It has been known for decades that improving lung capacity and maximizing one's ability to utilize oxygen can literally add years onto your life. To put this in perspective, think about how every hospital monitors your pulse ox on the monitors. If your oxygen levels decrease, the potential for negative health effects increase. The inverse of this is also true. As the heart and lungs get more efficient, heart rate decreases, circulation improves, stress goes away, blood pressure is reduced, and disease seems to be held at bay.

There are a variety of ways to train the body and I may upset a few meatheads here but jacking steel in the weight room is not enough. We must do things like go for walks, increase your step count, spend more time sleeping, eat better, and lastly, if we want to do all we can to live a long healthy life, we must train the cardiovascular system! 

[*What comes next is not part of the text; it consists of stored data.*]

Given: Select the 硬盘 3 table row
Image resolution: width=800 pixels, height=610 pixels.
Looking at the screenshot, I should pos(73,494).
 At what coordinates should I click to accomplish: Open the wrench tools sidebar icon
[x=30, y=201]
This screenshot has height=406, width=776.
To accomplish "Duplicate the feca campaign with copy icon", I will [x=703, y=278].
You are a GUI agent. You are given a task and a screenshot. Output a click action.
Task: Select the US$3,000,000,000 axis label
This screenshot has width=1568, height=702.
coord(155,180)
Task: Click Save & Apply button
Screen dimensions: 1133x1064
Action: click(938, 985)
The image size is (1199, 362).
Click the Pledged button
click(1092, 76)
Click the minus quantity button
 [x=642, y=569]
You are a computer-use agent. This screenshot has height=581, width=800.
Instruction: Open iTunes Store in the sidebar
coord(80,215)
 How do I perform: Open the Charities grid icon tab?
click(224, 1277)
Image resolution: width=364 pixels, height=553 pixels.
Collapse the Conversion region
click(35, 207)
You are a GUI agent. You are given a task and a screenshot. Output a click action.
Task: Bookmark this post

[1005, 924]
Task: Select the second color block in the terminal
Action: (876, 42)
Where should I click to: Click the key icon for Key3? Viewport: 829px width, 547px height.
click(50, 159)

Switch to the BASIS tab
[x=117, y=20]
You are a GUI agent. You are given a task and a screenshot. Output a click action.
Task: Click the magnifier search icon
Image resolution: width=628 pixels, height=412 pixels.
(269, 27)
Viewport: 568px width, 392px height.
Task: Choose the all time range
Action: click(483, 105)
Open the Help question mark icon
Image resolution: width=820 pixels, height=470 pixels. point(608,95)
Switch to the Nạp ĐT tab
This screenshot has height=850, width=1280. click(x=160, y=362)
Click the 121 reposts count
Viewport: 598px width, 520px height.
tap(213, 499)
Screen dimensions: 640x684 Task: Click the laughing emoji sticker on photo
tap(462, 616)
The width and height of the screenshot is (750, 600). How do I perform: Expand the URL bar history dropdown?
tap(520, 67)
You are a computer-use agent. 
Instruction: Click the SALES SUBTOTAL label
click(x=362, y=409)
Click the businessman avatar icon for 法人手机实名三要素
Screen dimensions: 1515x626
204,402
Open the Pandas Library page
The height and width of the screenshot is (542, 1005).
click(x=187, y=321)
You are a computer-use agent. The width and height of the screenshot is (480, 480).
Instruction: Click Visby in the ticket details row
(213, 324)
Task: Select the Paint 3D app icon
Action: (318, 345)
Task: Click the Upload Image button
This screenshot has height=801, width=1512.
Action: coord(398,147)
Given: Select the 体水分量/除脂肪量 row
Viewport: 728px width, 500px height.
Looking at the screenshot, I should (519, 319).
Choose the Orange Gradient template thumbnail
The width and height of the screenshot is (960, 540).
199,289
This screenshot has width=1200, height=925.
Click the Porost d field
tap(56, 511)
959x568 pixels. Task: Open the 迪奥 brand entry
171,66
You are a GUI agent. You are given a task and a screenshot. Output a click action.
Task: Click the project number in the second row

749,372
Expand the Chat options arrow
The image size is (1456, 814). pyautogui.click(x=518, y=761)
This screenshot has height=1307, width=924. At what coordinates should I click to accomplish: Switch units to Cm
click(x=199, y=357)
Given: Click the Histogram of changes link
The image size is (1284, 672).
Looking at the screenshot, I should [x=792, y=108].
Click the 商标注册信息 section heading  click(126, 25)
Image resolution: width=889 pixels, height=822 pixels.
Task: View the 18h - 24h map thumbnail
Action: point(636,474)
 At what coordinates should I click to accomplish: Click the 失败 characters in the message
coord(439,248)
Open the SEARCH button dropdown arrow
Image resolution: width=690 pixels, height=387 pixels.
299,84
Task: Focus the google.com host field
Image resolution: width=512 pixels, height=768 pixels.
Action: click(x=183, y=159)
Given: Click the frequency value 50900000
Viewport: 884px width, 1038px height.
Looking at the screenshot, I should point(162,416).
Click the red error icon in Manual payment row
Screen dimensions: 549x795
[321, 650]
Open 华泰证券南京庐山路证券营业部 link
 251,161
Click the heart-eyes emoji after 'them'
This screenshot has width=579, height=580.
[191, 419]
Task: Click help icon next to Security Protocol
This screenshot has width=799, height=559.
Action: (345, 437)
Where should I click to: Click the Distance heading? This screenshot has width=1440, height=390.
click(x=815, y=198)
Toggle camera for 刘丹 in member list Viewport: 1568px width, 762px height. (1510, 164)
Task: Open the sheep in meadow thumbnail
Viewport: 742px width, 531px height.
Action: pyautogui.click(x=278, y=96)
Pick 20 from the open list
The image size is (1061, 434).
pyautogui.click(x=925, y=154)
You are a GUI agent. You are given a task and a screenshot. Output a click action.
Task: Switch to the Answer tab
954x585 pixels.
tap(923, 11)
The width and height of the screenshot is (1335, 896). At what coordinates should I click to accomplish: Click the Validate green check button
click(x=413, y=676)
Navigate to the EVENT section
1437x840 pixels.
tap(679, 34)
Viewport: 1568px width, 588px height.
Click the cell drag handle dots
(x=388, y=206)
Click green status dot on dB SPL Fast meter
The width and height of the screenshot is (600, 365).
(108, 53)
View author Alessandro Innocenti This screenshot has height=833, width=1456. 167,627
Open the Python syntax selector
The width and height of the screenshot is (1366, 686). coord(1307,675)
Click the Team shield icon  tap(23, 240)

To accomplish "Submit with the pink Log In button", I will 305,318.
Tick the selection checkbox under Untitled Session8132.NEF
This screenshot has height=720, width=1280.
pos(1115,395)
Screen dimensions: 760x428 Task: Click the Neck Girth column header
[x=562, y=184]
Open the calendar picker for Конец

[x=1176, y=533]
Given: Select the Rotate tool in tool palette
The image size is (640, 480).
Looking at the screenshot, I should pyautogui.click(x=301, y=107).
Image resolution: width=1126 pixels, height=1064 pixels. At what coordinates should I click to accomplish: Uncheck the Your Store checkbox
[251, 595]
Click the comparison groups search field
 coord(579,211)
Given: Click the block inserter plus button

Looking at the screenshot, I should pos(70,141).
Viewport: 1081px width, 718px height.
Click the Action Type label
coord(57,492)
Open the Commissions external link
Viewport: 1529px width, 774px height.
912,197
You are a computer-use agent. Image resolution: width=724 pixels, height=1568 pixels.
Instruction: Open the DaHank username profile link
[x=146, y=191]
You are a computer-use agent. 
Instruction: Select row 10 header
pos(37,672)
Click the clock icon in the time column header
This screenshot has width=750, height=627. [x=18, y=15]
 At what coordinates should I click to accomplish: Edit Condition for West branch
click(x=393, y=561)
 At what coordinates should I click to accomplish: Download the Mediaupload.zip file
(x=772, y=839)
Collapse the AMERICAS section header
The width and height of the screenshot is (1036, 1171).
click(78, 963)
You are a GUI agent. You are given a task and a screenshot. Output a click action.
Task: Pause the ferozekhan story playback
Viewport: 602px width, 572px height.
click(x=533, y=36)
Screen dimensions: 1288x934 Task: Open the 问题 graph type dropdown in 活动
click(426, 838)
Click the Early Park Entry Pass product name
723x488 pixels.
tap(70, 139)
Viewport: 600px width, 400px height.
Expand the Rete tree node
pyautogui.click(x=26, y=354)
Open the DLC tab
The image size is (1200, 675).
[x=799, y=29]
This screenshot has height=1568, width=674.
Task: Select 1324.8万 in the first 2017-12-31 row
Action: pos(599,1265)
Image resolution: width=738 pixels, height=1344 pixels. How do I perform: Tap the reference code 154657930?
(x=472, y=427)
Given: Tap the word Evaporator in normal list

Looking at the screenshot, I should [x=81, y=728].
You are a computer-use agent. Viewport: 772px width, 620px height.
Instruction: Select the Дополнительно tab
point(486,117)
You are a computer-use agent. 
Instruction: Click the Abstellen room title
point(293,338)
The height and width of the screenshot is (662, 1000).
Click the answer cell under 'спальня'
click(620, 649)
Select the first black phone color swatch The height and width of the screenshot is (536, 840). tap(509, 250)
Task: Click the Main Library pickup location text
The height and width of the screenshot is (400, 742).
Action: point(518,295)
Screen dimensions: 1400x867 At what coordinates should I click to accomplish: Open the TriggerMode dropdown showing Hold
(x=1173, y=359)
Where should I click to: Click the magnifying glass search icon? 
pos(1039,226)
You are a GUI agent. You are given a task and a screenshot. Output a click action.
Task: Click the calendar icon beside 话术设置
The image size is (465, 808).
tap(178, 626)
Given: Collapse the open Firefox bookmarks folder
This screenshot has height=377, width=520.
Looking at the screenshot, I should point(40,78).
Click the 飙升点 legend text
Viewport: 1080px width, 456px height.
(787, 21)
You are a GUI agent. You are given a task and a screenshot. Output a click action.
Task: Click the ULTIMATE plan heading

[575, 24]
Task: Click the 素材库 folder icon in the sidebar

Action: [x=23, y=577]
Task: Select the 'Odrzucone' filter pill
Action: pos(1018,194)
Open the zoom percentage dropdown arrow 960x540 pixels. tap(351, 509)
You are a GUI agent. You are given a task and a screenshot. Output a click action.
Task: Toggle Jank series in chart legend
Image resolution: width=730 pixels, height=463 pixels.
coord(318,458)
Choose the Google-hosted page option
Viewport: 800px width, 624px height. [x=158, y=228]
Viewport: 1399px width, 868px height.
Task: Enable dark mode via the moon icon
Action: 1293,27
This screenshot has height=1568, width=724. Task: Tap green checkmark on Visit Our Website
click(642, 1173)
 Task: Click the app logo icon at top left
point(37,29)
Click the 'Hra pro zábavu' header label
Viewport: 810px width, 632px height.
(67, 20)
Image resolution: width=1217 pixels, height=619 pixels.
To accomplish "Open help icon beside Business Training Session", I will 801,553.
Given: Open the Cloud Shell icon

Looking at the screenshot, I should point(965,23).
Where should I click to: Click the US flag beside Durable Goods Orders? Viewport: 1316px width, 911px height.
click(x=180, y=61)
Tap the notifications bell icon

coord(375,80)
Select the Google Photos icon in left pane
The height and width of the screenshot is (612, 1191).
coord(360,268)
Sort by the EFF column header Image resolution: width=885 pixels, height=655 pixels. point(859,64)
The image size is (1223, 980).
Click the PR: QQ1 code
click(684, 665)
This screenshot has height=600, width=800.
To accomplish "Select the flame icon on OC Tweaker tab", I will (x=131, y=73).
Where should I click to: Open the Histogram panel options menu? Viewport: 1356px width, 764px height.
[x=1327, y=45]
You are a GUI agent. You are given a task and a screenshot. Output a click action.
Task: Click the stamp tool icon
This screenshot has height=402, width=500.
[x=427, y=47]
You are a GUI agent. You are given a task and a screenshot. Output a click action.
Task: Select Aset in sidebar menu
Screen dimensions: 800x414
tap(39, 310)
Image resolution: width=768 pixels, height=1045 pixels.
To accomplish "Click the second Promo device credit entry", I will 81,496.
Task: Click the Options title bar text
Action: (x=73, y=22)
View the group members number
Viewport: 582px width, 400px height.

You may be asking, how does one best do this? I will outline the types of training below and then describe how to best utilize them with your current training program. There are three distinct ways that we can train the cardiovascular system:
  1. Steady State: This is the most popular type of training and is ideal for the beginner. An example of this is taking a slow jog or bike ride through the park. The heart rate doesn't vary much and the perception of effort should be around a 6 or 7 out of 10. This means that you should be able to hold a conversation with someone if needed (I don’t recommend this) and prevents the body from entering oxygen debt. If you find yourself gasping for air, you are going too fast! 
  2. Interval: This type of training requires the participant to inject a little muscular effort into the session. To sum this up simply, you basically sprint, recover and repeat. An ideal time for the sprint is anywhere between 60 seconds and 4 minutes. While completing an interval, you should reach oxygen debt and really get that heart rate elevated. Get yourself huffing and puffing a bit here and the perceived level of effort should be about a 9 out of 10. Once time is completed or you feel your form deteriorate, slow down, rest, recover, and repeat! These sessions should not really exceed 45 minutes. If they do, your interval pace is too slow and you should move faster! One important thing to remember is that the rest period is important. Not enough and you won't have the output that is required and too much will reduce the effectiveness of the training. Push hard, catch your wind, push hard again. Repeat for 4-8 reps and then call it a day!
  3. Hybrid: This style of training combines the weight room with aerobic training and is comparable to some of those Crossfit-style workouts that have become popular in recent years. This is a great time to use some different training tools like sleds, medicine balls, kettlebells, rope waves, sprints, etc. These types of workouts have an almost vomit-inducing effect while performing. I have to offer one bit of advice, this is not the time to try to set personal records with heavy weight training. Weights should be moderate, the pace should be fast, and the heart should pumping!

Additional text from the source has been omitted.